Lewis promises to write Forman's story with a good pen


But all that glitters in life isn't gold. In the episode's coda, Lewis, sensing the futility in being overly attached to material possessions, gives his coveted gold pen to detective Beau Felton (Daniel Baldwin). After all, as he earlier confided to Crocetti, "I love this pen, but not enough to die for it." Or, to kill for it.

"A Many Spendored Thing" is notable for a number of reasons besides its "Central casting" of Pratt Library.

  • This episode was the final appearance of Jon Polito as detective Steve Crocetti (1993-1994). 
Julianna Margulies as Linda

  • The episode featured guest appearances of future TV star Julianna Margulies (The Good Wife) and indie film darling Adrienne Shelly (The Unbelievable Truth, Trust, Waitress). Margulies plays Linda, the violin-playing waitress girlfriend of Stanley “The Big Man” Bolander (Ned Beatty), while Shelly portrays Tanya Quinn, the owner of The Leather Chain, a S&M fashion store that seems to be modeled after the old Leather Underground boutique on Read Street.

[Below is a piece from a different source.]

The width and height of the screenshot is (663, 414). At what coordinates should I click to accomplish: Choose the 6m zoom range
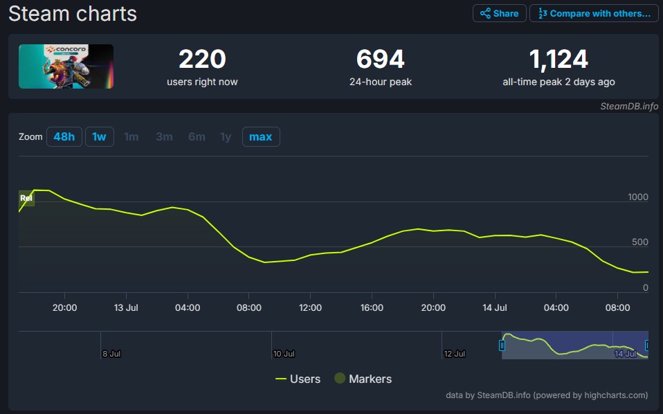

At one point, detective Tim Bayliss (Kyle Secor), concerned about the risks Shelly takes in her S&M role playing, asks “If you know you could be killed, then why keep doing it?” The scene is eerily prescient, for the Homicide actress later became a homicide victim when she was strangled to death in her Greenwich Village apartment in 2006.

Kyle Secor and Andre Braugher interview Adrienne Shelly
  • Local connections abound in this episode and the series as a whole: the casting director was none other than Pat Moran, most famous for her work on John Waters’ films, The Wire and HBO’s Veep. Another John Waters regular, Vincent Peranio, was production designer. Both worked on Homicide for its entire series run. And filmmaker Mark Pellington (Arlington Road, The Mothman Prophecies, Henry Poole Is Here), son of legendary Baltimore Colts linebacker Bill Pellington, created the series' opening title sequence. The St. Paul’s School for Boys graduate is perhaps best known for his award-winning music video for Pearl Jam’s “Jeremy” (1992) and his portrayal of an irate director in Jerry Maguire (1996).